Many brought cuttings of plants, which provided comfort as reminders of home. Rose cuttings were stuck into potatoes for the long voyage and then planted where the travellers settled. A rose would have cost the equivalent of a working man’s weekly wage atthe time.
Many of those roses could still be found growing where there had been gold mining and around the remains of old houses.
That showed the plants were a comfort to those who lived there and how resilient roses were to survive in Central Otago without irrigation or spraying, he said.
One treasured rose was found at Big Bay, in Westland, and another in the bush at Port Craig, a former logging settlement in Southland. Mr Radka was told of the rose growing in the bush at Port Craig and was eventually flown in by helicopter by the Department of Conservation to retrieve a cutting, which he successfully propagated.
It was the most southwesterly growing rose in the world, he said.
The benefits of heritage rose hips, the fruit or seed pods, were being researched for their potential in medical treatments, including some forms of breast cancer, Mr Radka said.
Around the world, old roses were disappearing before their benefits could be assessed.

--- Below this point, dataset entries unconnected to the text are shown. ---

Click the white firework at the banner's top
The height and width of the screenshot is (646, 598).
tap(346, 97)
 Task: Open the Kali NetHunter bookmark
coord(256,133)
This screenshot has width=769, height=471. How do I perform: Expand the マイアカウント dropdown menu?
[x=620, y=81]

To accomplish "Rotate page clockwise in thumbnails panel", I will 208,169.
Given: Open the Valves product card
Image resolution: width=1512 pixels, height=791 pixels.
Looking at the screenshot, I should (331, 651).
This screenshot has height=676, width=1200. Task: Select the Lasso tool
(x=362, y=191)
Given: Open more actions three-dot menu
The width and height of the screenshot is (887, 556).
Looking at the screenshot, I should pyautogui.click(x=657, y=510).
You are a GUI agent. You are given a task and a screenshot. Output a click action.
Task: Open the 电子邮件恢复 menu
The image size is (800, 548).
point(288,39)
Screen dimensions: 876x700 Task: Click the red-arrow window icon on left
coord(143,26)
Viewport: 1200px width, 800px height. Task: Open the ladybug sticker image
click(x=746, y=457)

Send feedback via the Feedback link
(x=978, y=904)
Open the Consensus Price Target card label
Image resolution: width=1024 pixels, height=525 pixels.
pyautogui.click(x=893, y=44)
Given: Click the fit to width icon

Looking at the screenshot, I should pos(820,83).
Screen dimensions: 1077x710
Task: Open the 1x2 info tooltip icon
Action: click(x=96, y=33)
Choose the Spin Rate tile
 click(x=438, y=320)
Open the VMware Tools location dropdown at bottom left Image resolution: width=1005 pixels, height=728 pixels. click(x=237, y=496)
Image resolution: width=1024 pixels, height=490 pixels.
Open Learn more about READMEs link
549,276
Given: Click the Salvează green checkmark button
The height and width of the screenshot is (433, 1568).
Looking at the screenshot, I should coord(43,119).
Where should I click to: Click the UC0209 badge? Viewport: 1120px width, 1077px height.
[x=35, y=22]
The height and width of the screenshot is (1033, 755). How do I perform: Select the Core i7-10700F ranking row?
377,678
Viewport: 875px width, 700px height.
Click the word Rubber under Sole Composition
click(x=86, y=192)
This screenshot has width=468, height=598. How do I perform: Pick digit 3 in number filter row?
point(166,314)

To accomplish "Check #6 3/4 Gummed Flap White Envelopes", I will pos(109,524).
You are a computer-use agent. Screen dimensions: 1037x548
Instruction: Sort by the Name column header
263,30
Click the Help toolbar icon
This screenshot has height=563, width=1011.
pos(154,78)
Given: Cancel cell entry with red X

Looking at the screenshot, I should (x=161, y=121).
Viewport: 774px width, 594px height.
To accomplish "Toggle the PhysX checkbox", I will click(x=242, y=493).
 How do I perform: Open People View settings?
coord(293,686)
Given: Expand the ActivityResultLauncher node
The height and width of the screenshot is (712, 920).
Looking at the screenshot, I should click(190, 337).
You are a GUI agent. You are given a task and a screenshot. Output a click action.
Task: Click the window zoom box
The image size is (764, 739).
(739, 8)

‘‘We’re going to be one of those if we don’t protect them.’’
Bringing cuttings into New Zealand was difficult, but he had been able to import seed and grow roses from the northern hemisphere.
‘‘We’re trying to save here what is being lost in the northern hemisphere.’’
The stories around the roses had drawn a friend, who did not care for roses, into the quest to preserve them, he said.
She was researching the histories of the people who lived, or were buried, near wild roses.
Now in his mid-70s, Mr Radka was aware his work could all be for nothing if it was not continued.
He had a succession plan in place and his family was keen to preserve his efforts.
His wife Noeline was also a garden enthusiast.